| First Author | Ma S | Year | 2017 |
| Journal | Mol Cell Biol | Volume | 37 |
| Issue | 8 | PubMed ID | 28137912 |
| Mgi Jnum | J:243936 | Mgi Id | MGI:5912715 |
| Doi | 10.1128/MCB.00492-16 | Citation | Ma S, et al. (2017) L2hgdh Deficiency Accumulates l-2-Hydroxyglutarate with Progressive Leukoencephalopathy and Neurodegeneration. Mol Cell Biol 37(8) |
| abstractText | l-2-Hydroxyglutarate aciduria (L-2-HGA) is an autosomal recessive neurometabolic disorder caused by a mutation in the l-2-hydroxyglutarate dehydrogenase (L2HGDH) gene. In this study, we generated L2hgdh knockout (KO) mice and observed a robust increase of l-2-hydroxyglutarate (L-2-HG) levels in multiple tissues.

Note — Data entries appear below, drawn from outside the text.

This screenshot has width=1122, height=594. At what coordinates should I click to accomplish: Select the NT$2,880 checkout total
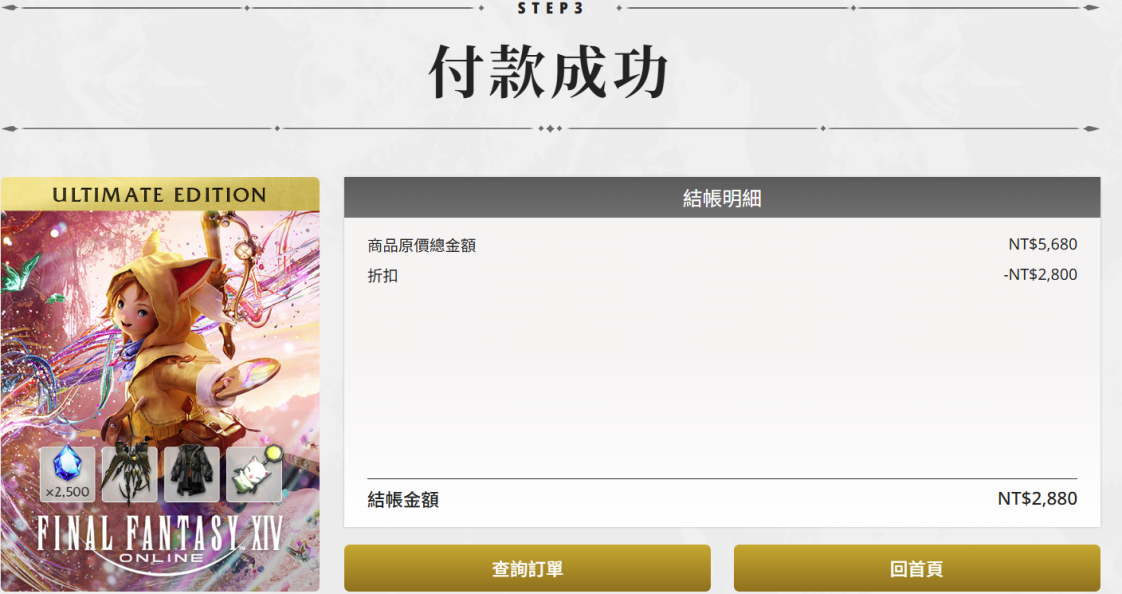pos(1038,498)
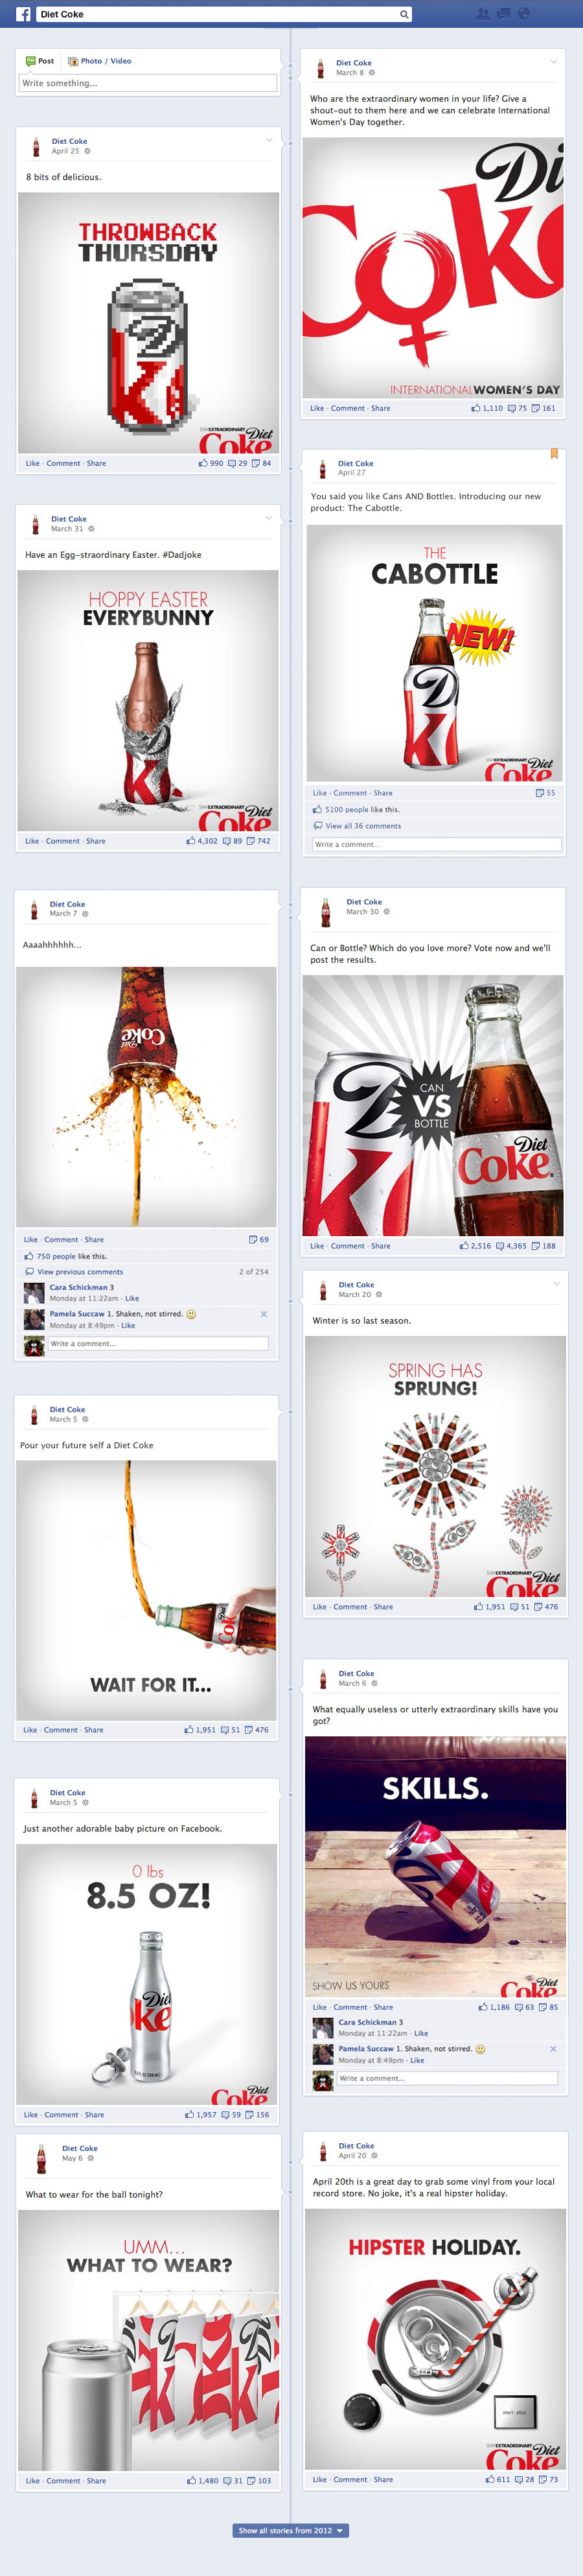This screenshot has width=583, height=2576.
Task: Select the Post tab in composer
Action: [40, 61]
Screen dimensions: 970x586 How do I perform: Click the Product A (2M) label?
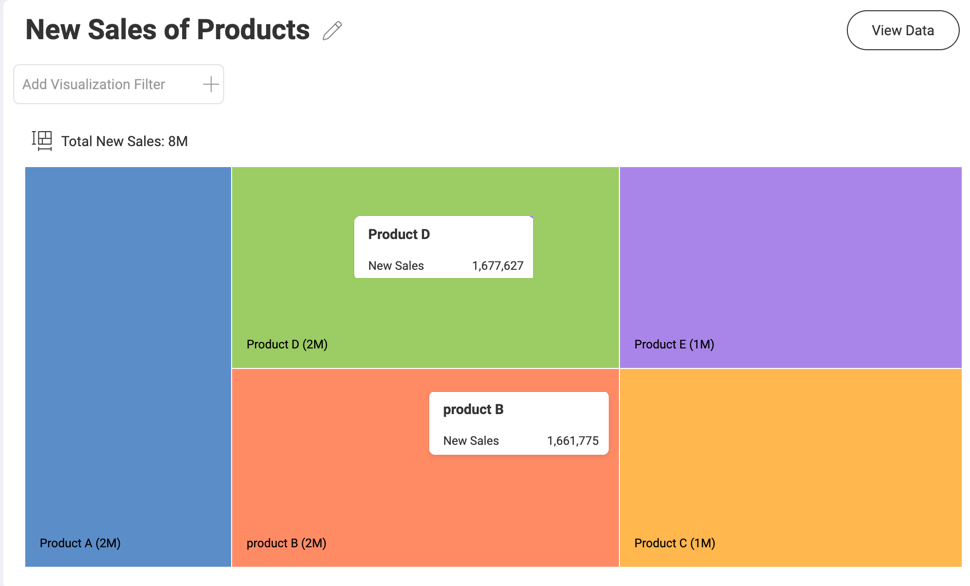[80, 543]
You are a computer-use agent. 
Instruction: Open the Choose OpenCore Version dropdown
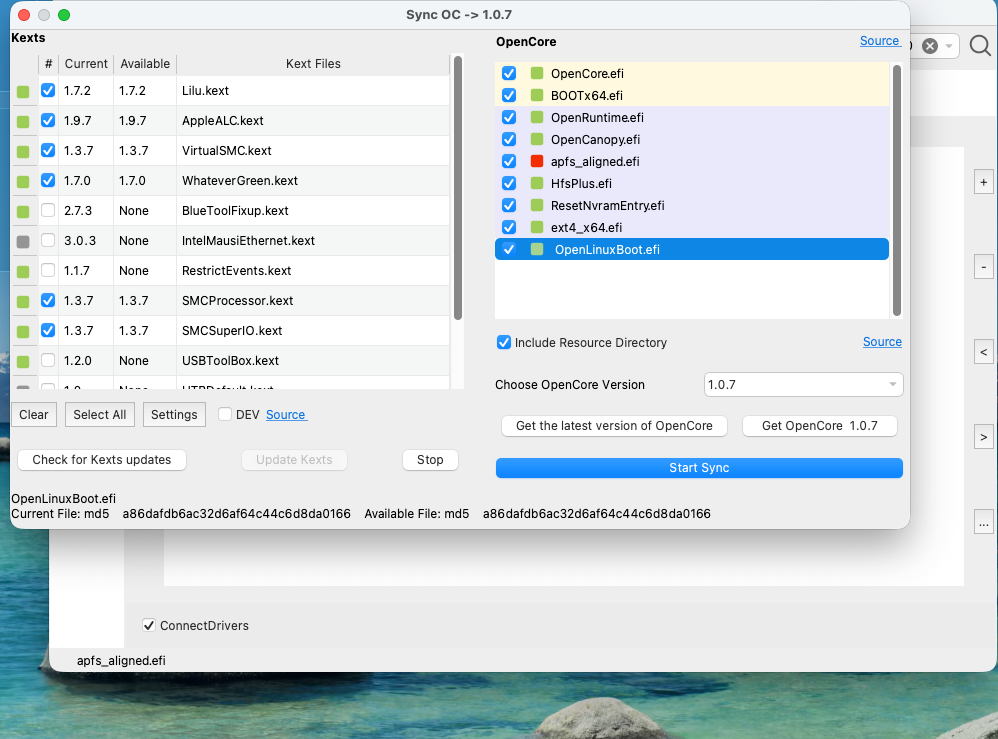(803, 384)
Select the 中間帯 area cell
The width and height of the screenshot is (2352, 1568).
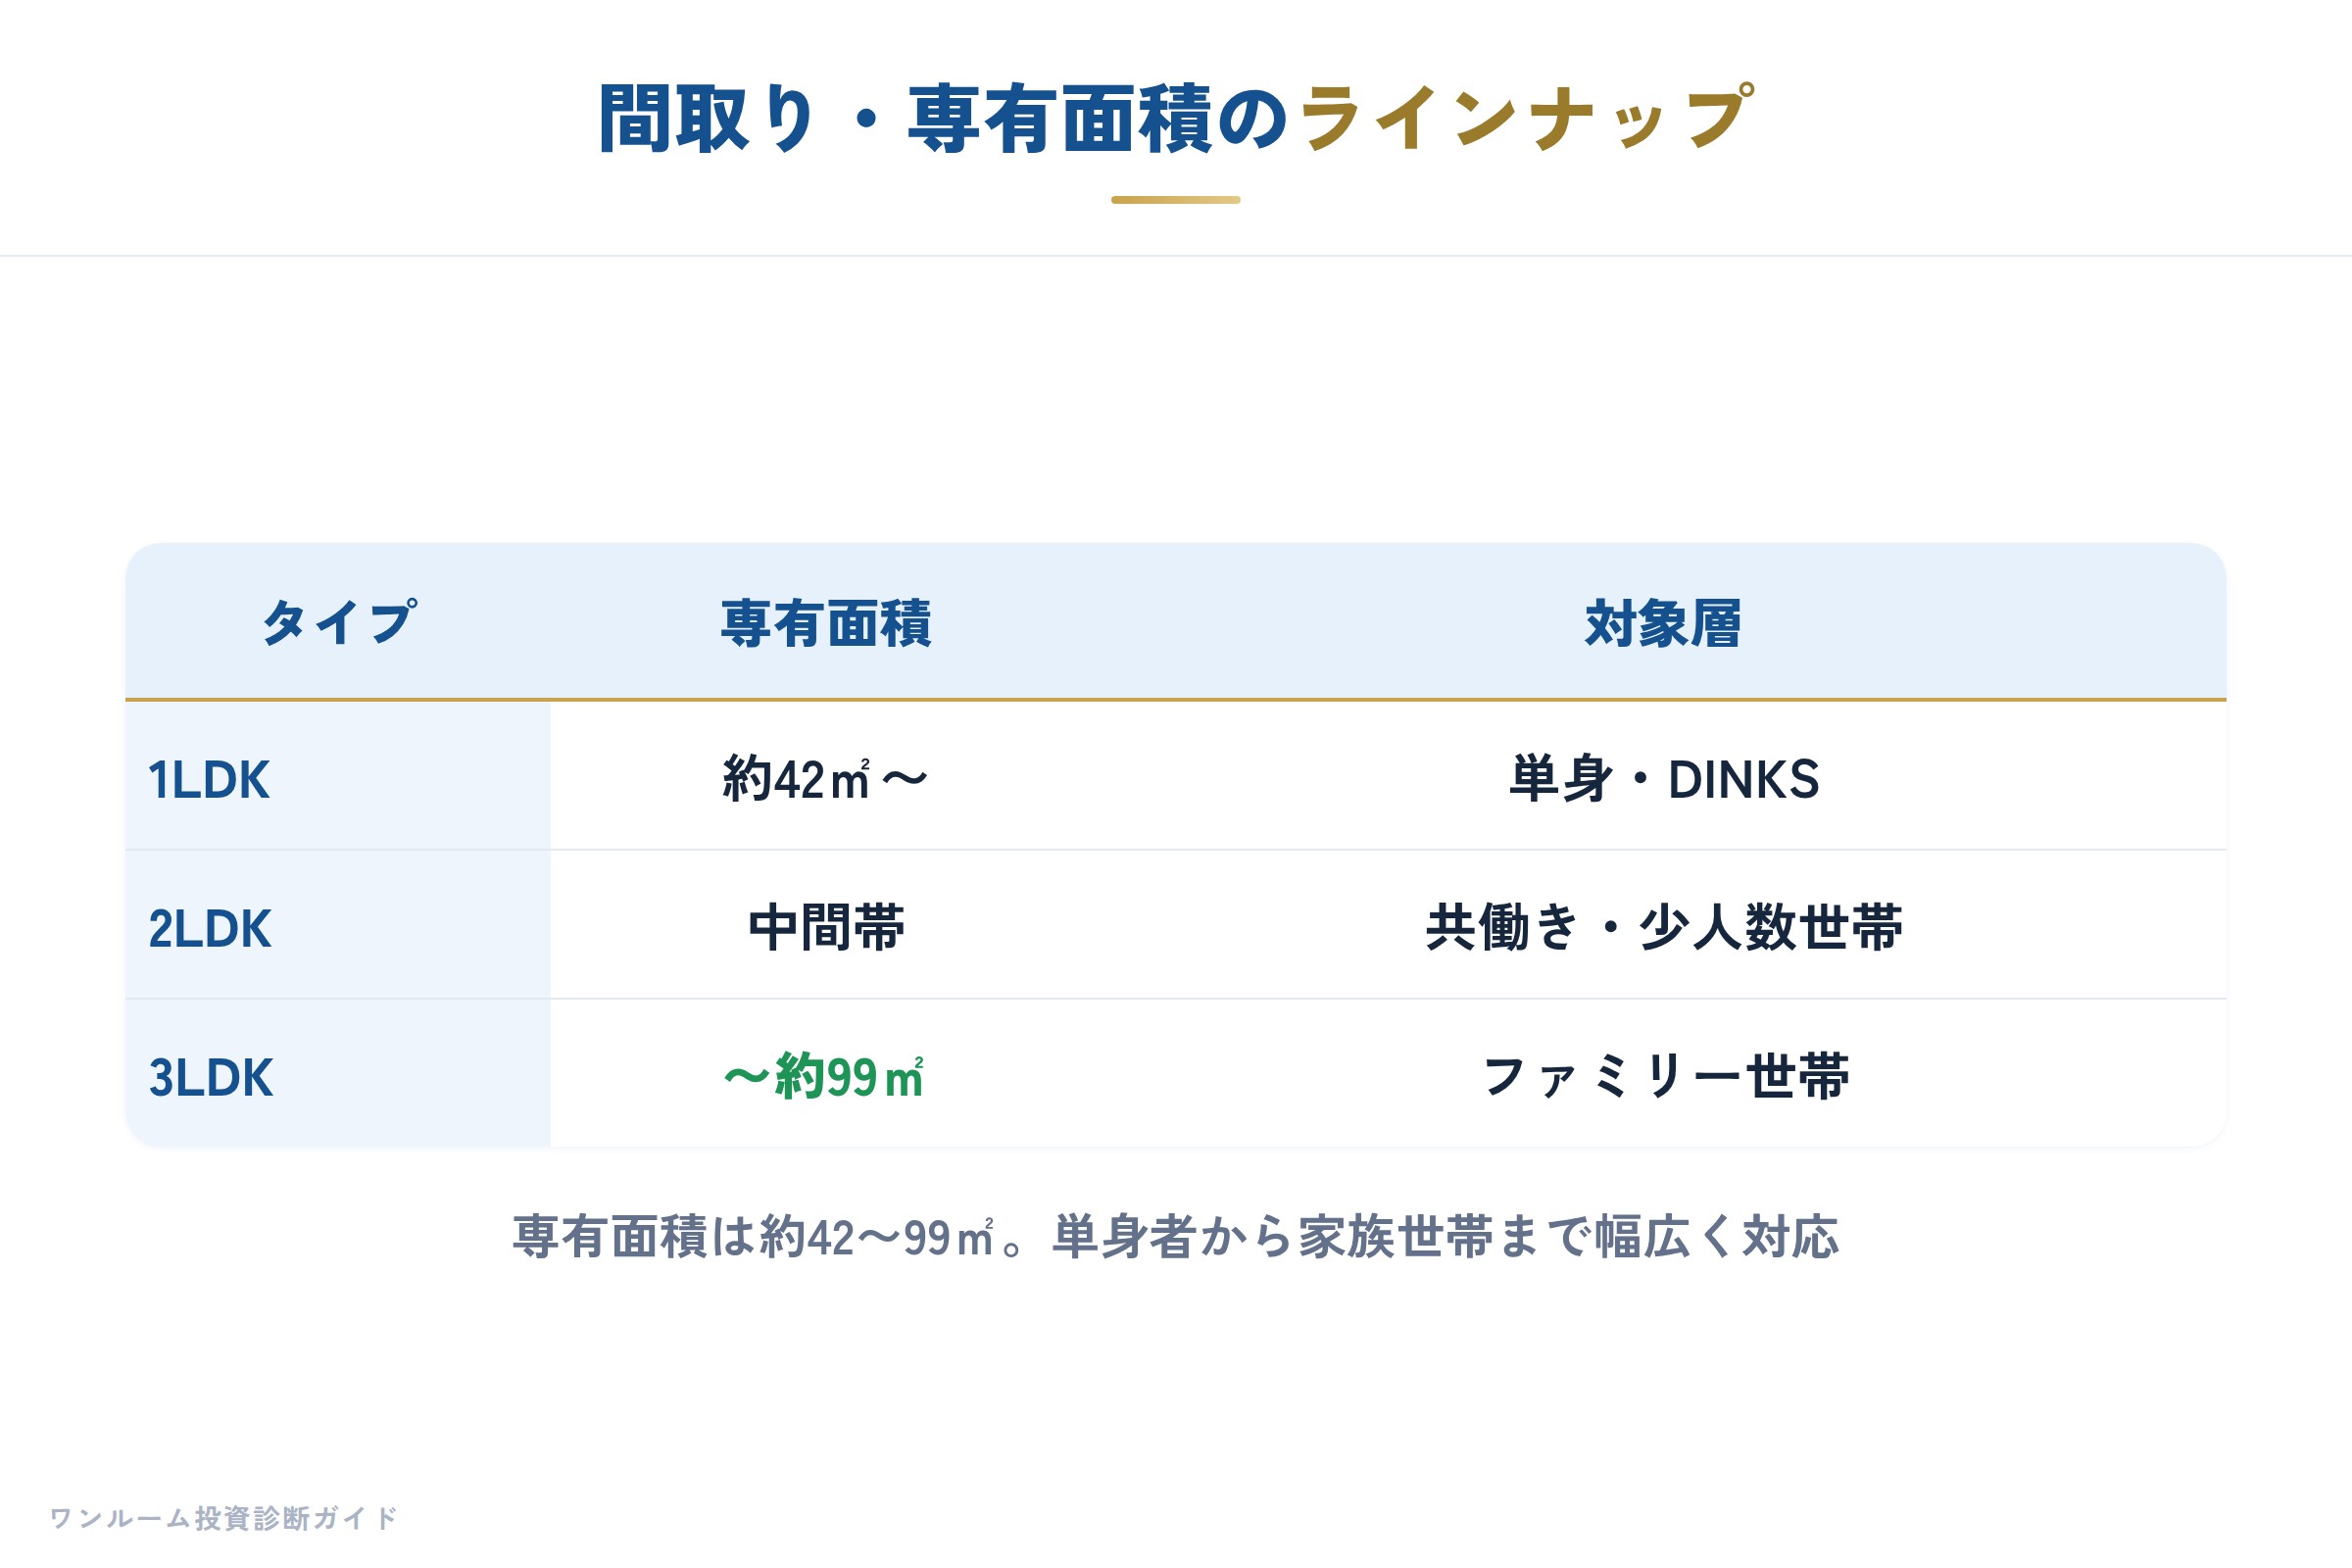[x=826, y=928]
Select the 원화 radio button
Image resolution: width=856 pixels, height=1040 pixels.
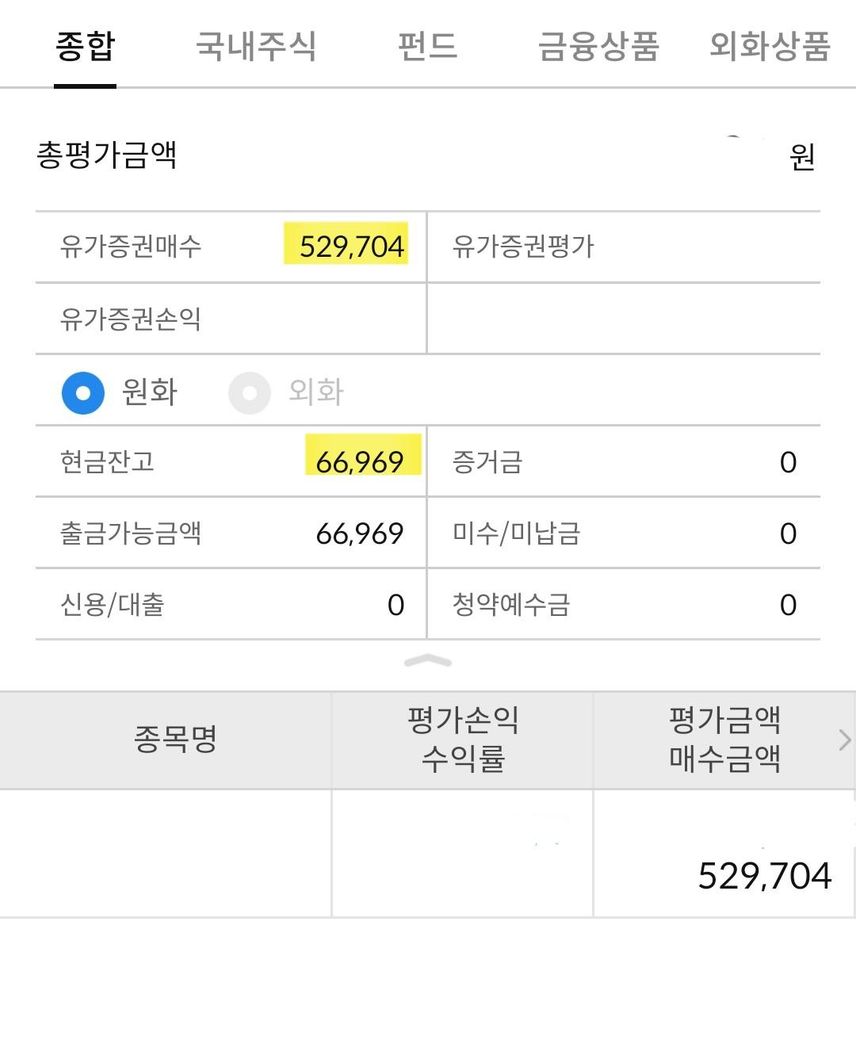(83, 392)
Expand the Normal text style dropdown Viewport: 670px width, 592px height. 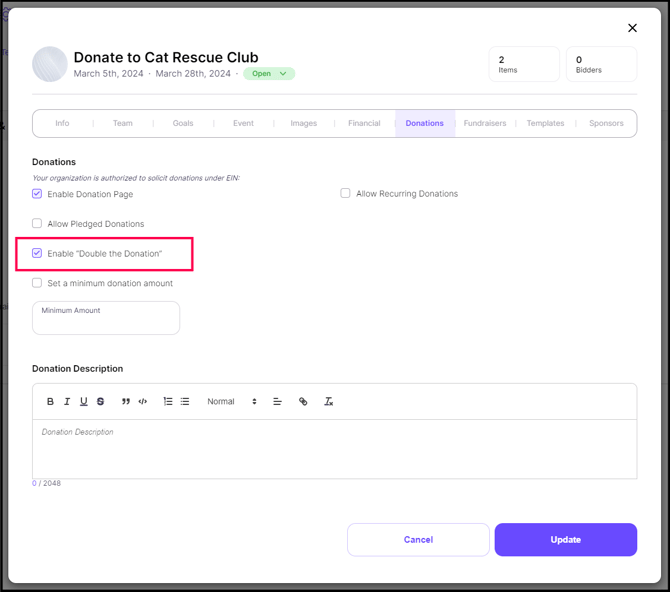tap(232, 402)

The highest levels of L-2-HG were observed in the brain and testis, with a corresponding increase in histone methylation in these tissues. L2hgdh KO mice exhibit white matter abnormalities, extensive gliosis, microglia-mediated neuroinflammation, and an expansion of oligodendrocyte progenitor cells (OPCs). Moreover, L2hgdh deficiency leads to impaired adult hippocampal neurogenesis and late-onset neurodegeneration in mouse brains. Our data provide in vivo evidence that L2hgdh mutation leads to L-2-HG accumulation, leukoencephalopathy, and neurodegeneration in mice, thereby offering new insights into the pathophysiology of L-2-HGA in humans. |